START Document segment

In the wake of cannabis legalization, Alberta launched an advanced ordering system for private retailers of recreational cannabis.
Recreational cannabis legalization shook most of the country. Fortunately, Alberta doesn’t seem too fazed.
Ontario and it’s provincial online dispensary fell apart in the first weeks, so to say. Deliveries were late, delayed, canceled—and people got mad.
Albertans took legalization pretty well and they’re already working on ways to resolve the few issues they have. They even had time to release a proper guide for responsible using.
Advanced ordering system
The provincial government launched an ordering system for private retailers that should prevent shortages in the future.
This system will enable private retailers to easily access the LDB’s wholesale offering and quickly place orders.
Private retailers, who are awarded a sales license from the Liquor and Cannabis Regulation Branch, will have to apply for LDB’s private retailer registration process afterwards.
LDB has been working to develop a quality wholesale assortment since February 2018 and announced the release of this program earlier in the year.
The provincial government released an initial estimation of about 250 retailers, but over 650 applied for a license by the end of June.
LDB announced a 15% markup on all cannabis sold to retailers and via its online store, as a means of combating the black market.
First private retailer opens doors to Albertans
The first provincial retailer in Alberta opened its doors to customers on Saturday in Lethbridge, going by the name of NewLeaf Cannabis.
Even though the store opened two weeks after legalization, many shoppers came to witness the opening.

END Document segment
START Data records

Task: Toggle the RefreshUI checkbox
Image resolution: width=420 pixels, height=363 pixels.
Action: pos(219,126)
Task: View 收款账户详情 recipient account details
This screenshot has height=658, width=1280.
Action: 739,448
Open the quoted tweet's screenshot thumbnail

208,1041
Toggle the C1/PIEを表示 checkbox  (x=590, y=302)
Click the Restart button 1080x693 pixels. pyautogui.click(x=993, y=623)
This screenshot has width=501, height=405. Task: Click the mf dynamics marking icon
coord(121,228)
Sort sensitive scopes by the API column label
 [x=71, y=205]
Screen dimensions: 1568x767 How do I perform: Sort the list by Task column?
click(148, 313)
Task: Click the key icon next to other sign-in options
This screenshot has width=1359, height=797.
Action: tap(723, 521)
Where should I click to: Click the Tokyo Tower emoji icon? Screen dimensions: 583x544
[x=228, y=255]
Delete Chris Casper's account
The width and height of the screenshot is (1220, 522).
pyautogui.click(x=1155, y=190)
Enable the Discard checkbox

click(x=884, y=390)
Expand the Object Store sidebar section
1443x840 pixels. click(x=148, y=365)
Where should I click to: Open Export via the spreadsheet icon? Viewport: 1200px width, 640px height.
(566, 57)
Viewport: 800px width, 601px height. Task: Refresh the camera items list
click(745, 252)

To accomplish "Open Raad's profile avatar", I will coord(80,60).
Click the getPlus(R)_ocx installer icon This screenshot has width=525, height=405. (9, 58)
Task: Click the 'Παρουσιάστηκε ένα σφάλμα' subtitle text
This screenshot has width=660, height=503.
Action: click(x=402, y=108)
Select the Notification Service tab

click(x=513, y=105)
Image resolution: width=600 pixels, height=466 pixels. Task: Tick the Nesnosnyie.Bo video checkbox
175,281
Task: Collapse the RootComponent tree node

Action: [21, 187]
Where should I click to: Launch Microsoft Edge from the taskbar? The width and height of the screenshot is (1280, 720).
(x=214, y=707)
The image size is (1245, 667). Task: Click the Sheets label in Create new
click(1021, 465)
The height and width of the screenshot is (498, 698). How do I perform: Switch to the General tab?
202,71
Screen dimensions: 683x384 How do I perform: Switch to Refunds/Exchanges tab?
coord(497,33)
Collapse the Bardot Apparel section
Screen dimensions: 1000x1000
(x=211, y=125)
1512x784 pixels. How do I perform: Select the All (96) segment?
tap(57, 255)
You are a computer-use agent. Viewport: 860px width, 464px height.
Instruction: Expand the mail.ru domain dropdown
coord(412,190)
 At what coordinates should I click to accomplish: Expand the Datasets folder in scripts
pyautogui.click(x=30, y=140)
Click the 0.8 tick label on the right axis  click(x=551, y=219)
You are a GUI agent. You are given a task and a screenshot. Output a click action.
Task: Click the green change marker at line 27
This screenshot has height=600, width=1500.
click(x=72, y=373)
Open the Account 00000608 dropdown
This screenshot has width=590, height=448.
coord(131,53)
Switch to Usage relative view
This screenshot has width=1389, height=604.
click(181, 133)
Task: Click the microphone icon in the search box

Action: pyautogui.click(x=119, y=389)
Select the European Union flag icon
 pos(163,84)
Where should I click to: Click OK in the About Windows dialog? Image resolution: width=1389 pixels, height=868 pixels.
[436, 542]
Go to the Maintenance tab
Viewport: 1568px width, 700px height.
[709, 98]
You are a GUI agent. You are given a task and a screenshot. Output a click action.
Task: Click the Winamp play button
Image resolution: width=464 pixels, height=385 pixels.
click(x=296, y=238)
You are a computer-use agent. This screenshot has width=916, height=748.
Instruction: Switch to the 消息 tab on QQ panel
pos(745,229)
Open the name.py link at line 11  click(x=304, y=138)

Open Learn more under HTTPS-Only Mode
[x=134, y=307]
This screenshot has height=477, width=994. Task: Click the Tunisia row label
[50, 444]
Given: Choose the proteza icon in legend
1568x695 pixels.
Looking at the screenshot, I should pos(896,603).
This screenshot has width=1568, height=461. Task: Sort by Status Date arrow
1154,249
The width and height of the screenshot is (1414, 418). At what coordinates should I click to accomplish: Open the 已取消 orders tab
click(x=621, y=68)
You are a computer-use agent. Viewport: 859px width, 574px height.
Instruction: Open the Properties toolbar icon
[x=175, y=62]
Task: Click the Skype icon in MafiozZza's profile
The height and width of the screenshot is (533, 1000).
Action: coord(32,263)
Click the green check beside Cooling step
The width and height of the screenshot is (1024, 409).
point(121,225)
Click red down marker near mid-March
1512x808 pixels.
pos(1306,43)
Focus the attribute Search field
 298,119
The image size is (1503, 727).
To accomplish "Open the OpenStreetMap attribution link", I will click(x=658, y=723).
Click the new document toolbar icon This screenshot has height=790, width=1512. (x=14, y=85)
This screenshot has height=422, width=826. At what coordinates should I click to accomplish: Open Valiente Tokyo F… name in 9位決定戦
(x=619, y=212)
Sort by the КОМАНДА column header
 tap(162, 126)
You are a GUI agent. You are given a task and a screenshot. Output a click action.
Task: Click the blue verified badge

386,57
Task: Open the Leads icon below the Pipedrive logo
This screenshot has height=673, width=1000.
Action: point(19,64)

END Data records

• _Using the information_
**a.** Answer these questions using the article on Alberta's cannabis retail system:
(i) How many retailers had applied for a license by the end of June?
(ii) What markup did LDB announce on cannabis sold to retailers and through its online store?
(iii) What is the name of the first retailer to open in Alberta, and in which city did it open?
**b.** Carry on the article about Alberta's cannabis retail rollout, starting after its final sentence.
This material bears no relation to the article on Alberta's cannabis retail system.

• _Results for the exercise_
**a.**
(i) Over 650 retailers.
(ii) A 15% markup.
(iii) NewLeaf Cannabis, in Lethbridge.

**b.**
One man even came the night before opening at around 2 AM.
The next person came at around 5 AM, and then more and more started coming.
Two more NewLeaf stores are expected to open on the West Side of the city next week.
The AGLC also granted licenses to two other private retailers: Twenty Four Karats and Spiritleaf.
Production of industrial hemp on the rise in Alberta
Industrial hemp is legal in Canada for production, and now with the legalization the production of hemp is projected to rise significantly.
Farmers across Alberta are getting ready for the boom and calling hemp the next canola.
Canola was a crop that was selectively bred by a team of researchers in the 1970s and since became a billion-dollar industry for Canada.
Just like hemp, it can be used for oil, edible seeds, protein powders and more.
However, farmers are especially motivated to grow hemp because of the changes the Cannabis Act brought.
According to the Act, hemp farmers can sell the whole plant to cannabis producers (such as Aurora, Tweed, etc.) which can use them for extraction and making of CBD products.
Alberta is the second largest producer of hemp in Canada, trailing behind Saskatchewan.